Of 1,200 students on academic probation or warning that NU reached out to, the school made contact with 70% of them, according to the results. Of those students, half scheduled a meeting with a coach and a third followed up after the initial session.

Thomas Stewart, NU’s vice chancellor for social justice, diversity, equity and inclusion, told EdScoop that his institution, which operates more than two dozen locations in California, is trying to expand its reach to other states and better support students who are geographically scattered.

Many of NU’s students are returning from school after a break or come from under-resourced high schools and coaching can help support those students, Stewart said.


“The most sensitive side of the experience is helping students understand that learning is something you can be taught, and not something that you’re born with,” Stewart said.

To contact students in its pilot project, National University used software from a company called InsideTrack, which specializes in helping universities boost enrollment and persistence rates. As part of the pilot project, InsideTrack contacted students to offer coaching, but also worked with National University, which caters to adult and online learners, on how to offer support services for students online.

InsideTrack founder Kai Drekmeier said the company, which started with in-person coaching, transitioned in 2004 to offer online services. Now InsideTrack is entirely online, offering coaching through phone, text, email, Zoom and in-app messaging.

Coaches help students plan their college experience, including obtaining financial aid and overcoming any obstacles to their graduation, and then follow up to keep them on track, Drekmeier said. Coaches also connect students with resources on campus and in their community, like child care, to help support students personally and academically, he said.

The coronavirus pandemic highlighted the need for holistic support for college students, with the leading concern among online students being balancing work and family, according to a 2021 survey from the college rankings website BestColleges. National University has launched several technologies geared for student success, like an AI-based writing coach to boost online discussions and a chatbot designed to help with retention.
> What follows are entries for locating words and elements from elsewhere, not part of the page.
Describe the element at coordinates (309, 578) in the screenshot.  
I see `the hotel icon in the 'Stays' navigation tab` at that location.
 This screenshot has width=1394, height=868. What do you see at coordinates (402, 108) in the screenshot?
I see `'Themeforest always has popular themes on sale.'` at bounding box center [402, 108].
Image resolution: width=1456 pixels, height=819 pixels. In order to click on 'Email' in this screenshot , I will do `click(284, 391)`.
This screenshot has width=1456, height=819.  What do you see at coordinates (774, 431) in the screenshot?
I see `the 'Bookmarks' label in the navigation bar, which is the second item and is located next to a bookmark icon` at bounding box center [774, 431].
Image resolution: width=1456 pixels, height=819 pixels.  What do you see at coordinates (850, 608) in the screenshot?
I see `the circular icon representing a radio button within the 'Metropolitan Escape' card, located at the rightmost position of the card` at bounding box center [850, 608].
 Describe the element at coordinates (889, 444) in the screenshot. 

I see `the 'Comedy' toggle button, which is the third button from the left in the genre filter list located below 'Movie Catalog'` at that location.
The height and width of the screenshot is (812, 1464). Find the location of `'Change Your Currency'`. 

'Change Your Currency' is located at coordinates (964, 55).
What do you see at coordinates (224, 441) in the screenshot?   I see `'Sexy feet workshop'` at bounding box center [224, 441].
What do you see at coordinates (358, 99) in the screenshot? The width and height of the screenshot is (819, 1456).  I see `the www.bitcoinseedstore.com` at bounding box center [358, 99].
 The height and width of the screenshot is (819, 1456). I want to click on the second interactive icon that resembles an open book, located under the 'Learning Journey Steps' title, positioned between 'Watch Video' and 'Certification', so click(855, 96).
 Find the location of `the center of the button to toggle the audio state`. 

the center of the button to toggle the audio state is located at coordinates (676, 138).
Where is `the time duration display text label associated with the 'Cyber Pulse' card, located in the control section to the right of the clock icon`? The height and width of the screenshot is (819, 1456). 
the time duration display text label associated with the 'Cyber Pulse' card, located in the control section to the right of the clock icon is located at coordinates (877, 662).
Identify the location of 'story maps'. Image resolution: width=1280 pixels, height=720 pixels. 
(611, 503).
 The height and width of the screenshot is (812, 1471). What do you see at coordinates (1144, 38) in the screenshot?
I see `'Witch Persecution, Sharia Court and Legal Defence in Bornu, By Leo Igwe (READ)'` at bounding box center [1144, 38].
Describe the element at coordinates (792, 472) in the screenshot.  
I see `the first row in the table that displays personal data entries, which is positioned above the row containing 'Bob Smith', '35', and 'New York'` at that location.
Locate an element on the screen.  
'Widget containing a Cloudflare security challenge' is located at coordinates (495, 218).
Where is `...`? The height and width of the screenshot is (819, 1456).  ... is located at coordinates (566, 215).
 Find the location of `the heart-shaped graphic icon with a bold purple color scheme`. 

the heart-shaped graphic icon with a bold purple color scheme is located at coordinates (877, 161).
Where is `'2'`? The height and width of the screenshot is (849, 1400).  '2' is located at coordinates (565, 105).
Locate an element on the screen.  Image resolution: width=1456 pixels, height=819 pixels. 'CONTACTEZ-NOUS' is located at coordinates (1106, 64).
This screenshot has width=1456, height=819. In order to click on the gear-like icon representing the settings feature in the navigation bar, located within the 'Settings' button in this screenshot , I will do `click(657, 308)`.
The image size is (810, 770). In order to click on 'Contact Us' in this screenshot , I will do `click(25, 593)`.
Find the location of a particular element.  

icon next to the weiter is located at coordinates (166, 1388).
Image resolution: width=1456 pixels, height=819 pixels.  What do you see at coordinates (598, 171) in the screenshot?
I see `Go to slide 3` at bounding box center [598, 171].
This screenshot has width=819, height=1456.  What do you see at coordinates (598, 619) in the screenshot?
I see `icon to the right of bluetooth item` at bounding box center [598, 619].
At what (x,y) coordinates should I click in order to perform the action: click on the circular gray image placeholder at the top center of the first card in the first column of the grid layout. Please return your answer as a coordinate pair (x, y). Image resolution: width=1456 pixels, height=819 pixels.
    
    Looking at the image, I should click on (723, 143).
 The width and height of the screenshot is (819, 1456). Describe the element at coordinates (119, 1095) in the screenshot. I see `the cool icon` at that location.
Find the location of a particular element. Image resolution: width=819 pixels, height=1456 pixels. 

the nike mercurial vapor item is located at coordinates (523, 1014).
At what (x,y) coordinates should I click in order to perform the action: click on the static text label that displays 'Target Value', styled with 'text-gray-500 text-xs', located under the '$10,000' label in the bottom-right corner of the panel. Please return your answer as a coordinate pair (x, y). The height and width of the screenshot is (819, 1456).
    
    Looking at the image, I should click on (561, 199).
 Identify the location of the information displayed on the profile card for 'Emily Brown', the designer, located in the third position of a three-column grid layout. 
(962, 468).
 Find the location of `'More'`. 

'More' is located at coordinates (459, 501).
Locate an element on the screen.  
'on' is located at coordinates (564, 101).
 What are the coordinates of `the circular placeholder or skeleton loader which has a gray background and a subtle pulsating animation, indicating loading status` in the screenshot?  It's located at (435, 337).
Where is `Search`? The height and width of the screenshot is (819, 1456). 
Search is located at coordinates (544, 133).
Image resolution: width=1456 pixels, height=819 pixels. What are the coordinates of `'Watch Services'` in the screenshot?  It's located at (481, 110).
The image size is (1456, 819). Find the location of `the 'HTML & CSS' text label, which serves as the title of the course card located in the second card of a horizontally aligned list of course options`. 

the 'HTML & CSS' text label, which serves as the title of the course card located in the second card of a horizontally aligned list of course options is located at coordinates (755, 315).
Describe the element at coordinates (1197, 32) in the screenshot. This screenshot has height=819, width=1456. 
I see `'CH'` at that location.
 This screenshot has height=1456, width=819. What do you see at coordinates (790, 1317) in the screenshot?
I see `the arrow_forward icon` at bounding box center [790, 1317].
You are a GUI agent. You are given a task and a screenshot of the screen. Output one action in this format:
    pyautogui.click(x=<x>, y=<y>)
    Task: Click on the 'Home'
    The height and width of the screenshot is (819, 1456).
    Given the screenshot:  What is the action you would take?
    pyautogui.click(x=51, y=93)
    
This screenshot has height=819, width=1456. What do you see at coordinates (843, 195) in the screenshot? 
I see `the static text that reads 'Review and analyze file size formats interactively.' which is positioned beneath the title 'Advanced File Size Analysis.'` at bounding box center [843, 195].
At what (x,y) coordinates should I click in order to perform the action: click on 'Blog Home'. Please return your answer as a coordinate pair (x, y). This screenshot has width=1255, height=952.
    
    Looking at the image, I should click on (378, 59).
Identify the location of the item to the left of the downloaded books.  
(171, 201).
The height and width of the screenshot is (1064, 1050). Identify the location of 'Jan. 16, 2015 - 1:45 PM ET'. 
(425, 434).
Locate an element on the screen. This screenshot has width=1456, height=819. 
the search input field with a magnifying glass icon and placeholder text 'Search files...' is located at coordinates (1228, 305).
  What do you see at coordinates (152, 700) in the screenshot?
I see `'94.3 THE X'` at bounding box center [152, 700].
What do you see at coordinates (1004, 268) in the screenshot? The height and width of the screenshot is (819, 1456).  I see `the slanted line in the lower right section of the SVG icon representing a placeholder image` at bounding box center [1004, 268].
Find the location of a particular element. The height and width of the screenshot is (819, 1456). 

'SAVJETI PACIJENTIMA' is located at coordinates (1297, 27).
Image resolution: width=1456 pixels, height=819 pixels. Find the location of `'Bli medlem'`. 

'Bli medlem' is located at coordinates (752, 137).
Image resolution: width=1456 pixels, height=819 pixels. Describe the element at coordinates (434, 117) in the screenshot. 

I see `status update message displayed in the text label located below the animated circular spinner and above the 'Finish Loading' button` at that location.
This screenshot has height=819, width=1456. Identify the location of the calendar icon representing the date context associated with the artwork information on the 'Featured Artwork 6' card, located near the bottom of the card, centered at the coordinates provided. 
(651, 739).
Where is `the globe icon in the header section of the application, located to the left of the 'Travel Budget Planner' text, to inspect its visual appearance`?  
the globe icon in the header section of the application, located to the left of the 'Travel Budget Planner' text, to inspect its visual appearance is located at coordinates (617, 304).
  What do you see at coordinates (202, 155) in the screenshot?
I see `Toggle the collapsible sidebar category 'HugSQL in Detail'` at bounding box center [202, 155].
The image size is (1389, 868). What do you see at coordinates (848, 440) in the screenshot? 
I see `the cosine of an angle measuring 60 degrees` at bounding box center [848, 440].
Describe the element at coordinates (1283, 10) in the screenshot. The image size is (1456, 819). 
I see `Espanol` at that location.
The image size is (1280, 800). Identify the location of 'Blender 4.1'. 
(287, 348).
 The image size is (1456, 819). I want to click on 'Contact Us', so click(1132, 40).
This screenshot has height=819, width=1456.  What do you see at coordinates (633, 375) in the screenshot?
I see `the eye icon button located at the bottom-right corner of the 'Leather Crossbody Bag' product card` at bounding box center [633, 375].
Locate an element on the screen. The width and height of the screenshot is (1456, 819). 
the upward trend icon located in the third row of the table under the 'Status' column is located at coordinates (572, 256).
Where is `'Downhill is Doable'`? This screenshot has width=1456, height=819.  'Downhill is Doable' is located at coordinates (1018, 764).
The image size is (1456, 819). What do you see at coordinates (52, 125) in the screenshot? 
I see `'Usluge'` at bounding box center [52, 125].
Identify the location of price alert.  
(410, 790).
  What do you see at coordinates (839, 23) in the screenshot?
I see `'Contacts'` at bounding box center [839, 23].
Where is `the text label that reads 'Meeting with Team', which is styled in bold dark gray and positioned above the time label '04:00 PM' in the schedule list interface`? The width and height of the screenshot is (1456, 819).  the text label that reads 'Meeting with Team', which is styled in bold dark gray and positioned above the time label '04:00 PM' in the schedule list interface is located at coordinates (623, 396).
“The challenge is that sometimes students who need those most don’t have time or don’t take the steps to access them,” Drekmeier said. “We’re really advocating for that, providing follow up and follow through, and we’re normalizing the experience. I think that’s really important for for learners to know, hey, I’m not the only one who’s feeling this way, and that can reduce some of the anxiety and spring them into action.”

Typically coaches see the greatest effect on student success when working with students just beginning their course of study, he said.

“The majority of our engagements focus on the first 6-12 months that a student is enrolled,” Drekmeier said. “There’s two reasons for that: one, in that time, we’re trying to instill in them an academic fluency, comfort with the university, and a set of practices that will carry them forward, so we’re helping them become increasingly self directed, effective students with a strong sense of agency. The second piece is that once you have accumulated a significant number of credits, you’ve got skin in the game and a sense that you can see the goalpost, finally, you can see, yes, I can do this.”